» Aim of the task
Copy exactly. Begin at the line containing "Where should I" and stop at the last line of the entries, omitting any pictures.
** Opening Records to process block **
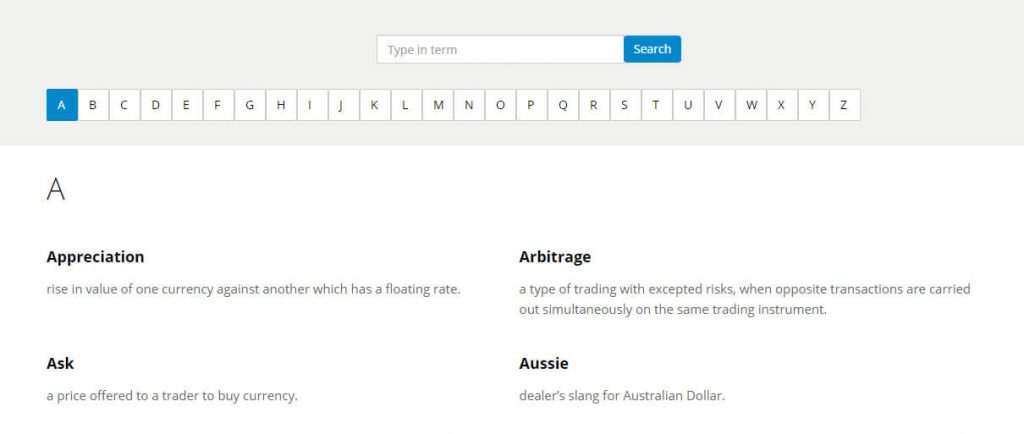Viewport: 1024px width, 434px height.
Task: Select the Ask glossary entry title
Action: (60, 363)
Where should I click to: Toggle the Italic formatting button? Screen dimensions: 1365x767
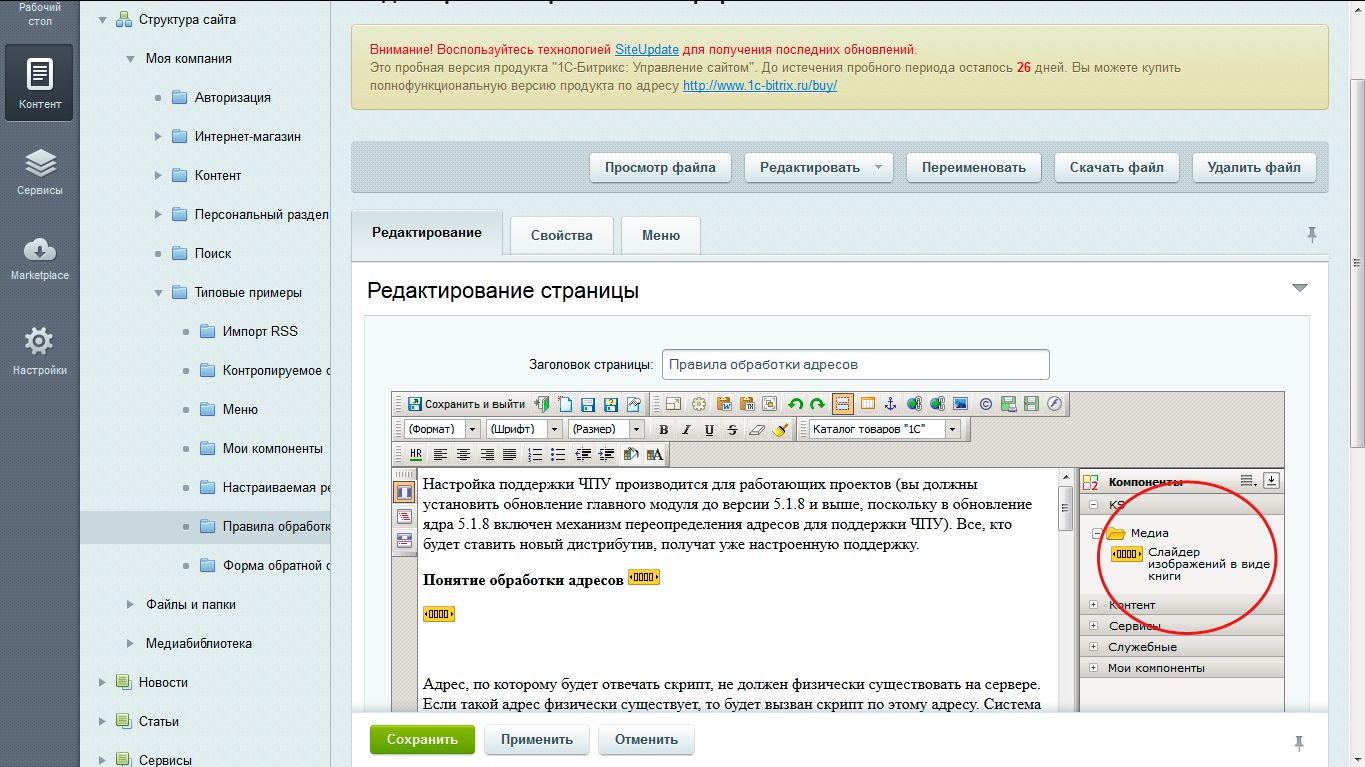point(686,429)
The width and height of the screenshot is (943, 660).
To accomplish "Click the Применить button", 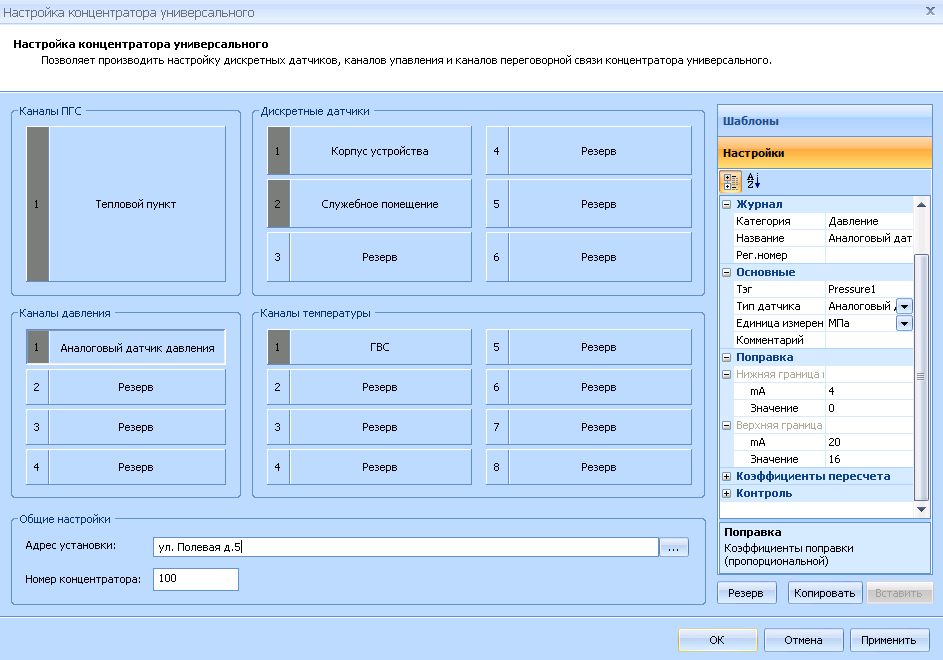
** Closing Records to process block **
» Your response
Where should I click to: Toggle the Italic formatting button? Screen dimensions: 1365x767
point(686,429)
The width and height of the screenshot is (943, 660).
To accomplish "Click the Применить button", 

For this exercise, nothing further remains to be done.